***** Given data
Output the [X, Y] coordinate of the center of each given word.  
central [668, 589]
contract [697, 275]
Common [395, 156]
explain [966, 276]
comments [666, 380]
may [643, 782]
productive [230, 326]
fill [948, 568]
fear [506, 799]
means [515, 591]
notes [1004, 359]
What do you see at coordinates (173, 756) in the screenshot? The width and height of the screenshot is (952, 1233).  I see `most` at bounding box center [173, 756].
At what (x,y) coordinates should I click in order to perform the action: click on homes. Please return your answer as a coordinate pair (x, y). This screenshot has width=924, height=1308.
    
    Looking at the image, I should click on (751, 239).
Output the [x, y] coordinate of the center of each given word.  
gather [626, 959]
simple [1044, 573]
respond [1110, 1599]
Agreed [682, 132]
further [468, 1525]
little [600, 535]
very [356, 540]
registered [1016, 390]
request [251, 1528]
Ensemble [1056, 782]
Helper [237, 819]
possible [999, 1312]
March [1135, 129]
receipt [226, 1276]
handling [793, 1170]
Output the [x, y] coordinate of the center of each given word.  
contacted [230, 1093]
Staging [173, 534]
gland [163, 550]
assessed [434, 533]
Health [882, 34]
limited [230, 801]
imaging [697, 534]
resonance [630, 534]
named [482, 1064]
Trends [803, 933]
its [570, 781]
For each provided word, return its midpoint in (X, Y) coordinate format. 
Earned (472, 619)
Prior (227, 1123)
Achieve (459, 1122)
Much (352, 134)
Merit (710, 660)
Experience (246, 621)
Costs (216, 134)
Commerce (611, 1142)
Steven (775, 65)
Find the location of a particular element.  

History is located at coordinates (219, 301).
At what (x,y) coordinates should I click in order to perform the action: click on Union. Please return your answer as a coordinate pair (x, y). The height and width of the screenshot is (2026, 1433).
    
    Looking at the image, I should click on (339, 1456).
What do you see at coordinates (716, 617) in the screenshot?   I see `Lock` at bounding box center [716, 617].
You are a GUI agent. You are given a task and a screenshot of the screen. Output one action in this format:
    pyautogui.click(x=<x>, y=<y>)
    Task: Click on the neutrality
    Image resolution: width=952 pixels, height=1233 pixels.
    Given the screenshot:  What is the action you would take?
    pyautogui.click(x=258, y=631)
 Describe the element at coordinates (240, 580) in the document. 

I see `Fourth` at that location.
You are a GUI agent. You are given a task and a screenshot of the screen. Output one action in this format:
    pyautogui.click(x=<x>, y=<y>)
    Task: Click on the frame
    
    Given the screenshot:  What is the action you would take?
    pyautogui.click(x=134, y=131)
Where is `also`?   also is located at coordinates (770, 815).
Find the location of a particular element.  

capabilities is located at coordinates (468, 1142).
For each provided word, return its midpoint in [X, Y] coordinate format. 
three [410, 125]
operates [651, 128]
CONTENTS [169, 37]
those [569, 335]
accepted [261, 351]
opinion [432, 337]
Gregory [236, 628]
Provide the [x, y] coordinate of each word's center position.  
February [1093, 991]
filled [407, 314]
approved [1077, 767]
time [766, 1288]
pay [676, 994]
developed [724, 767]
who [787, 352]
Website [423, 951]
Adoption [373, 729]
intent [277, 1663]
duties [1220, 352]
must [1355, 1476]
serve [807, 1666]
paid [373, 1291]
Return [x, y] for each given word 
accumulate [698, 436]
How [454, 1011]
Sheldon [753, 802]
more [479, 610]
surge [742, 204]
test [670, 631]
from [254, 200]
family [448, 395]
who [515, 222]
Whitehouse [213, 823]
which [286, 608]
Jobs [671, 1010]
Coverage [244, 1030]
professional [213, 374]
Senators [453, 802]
**********
## [What the exercise asks]
Put all of the lines above into a numbered list, omitting any blank ones.

## [Task output]
1. Output the [X, Y] coordinate of the center of each given word.  
2. central [668, 589]
3. contract [697, 275]
4. Common [395, 156]
5. explain [966, 276]
6. comments [666, 380]
7. may [643, 782]
8. productive [230, 326]
9. fill [948, 568]
10. fear [506, 799]
11. means [515, 591]
12. notes [1004, 359]
13. What do you see at coordinates (173, 756) in the screenshot? The width and height of the screenshot is (952, 1233).  I see `most` at bounding box center [173, 756].
14. At what (x,y) coordinates should I click in order to perform the action: click on homes. Please return your answer as a coordinate pair (x, y). This screenshot has width=924, height=1308.
15.     Looking at the image, I should click on (751, 239).
16. Output the [x, y] coordinate of the center of each given word.  
17. gather [626, 959]
18. simple [1044, 573]
19. respond [1110, 1599]
20. Agreed [682, 132]
21. further [468, 1525]
22. little [600, 535]
23. very [356, 540]
24. registered [1016, 390]
25. request [251, 1528]
26. Ensemble [1056, 782]
27. Helper [237, 819]
28. possible [999, 1312]
29. March [1135, 129]
30. receipt [226, 1276]
31. handling [793, 1170]
32. Output the [x, y] coordinate of the center of each given word.  
33. contacted [230, 1093]
34. Staging [173, 534]
35. gland [163, 550]
36. assessed [434, 533]
37. Health [882, 34]
38. limited [230, 801]
39. imaging [697, 534]
40. resonance [630, 534]
41. named [482, 1064]
42. Trends [803, 933]
43. its [570, 781]
44. For each provided word, return its midpoint in (X, Y) coordinate format. 
45. Earned (472, 619)
46. Prior (227, 1123)
47. Achieve (459, 1122)
48. Much (352, 134)
49. Merit (710, 660)
50. Experience (246, 621)
51. Costs (216, 134)
52. Commerce (611, 1142)
53. Steven (775, 65)
54. Find the location of a particular element.  
55. History is located at coordinates (219, 301).
56. At what (x,y) coordinates should I click in order to perform the action: click on Union. Please return your answer as a coordinate pair (x, y). The height and width of the screenshot is (2026, 1433).
57.     Looking at the image, I should click on (339, 1456).
58. What do you see at coordinates (716, 617) in the screenshot?   I see `Lock` at bounding box center [716, 617].
59. You are a GUI agent. You are given a task and a screenshot of the screen. Output one action in this format:
60.     pyautogui.click(x=<x>, y=<y>)
61.     Task: Click on the neutrality
62.     Image resolution: width=952 pixels, height=1233 pixels.
63.     Given the screenshot:  What is the action you would take?
64.     pyautogui.click(x=258, y=631)
65.  Describe the element at coordinates (240, 580) in the document. 
66. I see `Fourth` at that location.
67. You are a GUI agent. You are given a task and a screenshot of the screen. Output one action in this format:
68.     pyautogui.click(x=<x>, y=<y>)
69.     Task: Click on the frame
70.     Given the screenshot:  What is the action you would take?
71.     pyautogui.click(x=134, y=131)
72. Where is `also`?   also is located at coordinates (770, 815).
73. Find the location of a particular element.  
74. capabilities is located at coordinates (468, 1142).
75. For each provided word, return its midpoint in [X, Y] coordinate format. 
76. three [410, 125]
77. operates [651, 128]
78. CONTENTS [169, 37]
79. those [569, 335]
80. accepted [261, 351]
81. opinion [432, 337]
82. Gregory [236, 628]
83. Provide the [x, y] coordinate of each word's center position.  
84. February [1093, 991]
85. filled [407, 314]
86. approved [1077, 767]
87. time [766, 1288]
88. pay [676, 994]
89. developed [724, 767]
90. who [787, 352]
91. Website [423, 951]
92. Adoption [373, 729]
93. intent [277, 1663]
94. duties [1220, 352]
95. must [1355, 1476]
96. serve [807, 1666]
97. paid [373, 1291]
98. Return [x, y] for each given word 
99. accumulate [698, 436]
100. How [454, 1011]
101. Sheldon [753, 802]
102. more [479, 610]
103. surge [742, 204]
104. test [670, 631]
105. from [254, 200]
106. family [448, 395]
107. who [515, 222]
108. Whitehouse [213, 823]
109. which [286, 608]
110. Jobs [671, 1010]
111. Coverage [244, 1030]
112. professional [213, 374]
113. Senators [453, 802]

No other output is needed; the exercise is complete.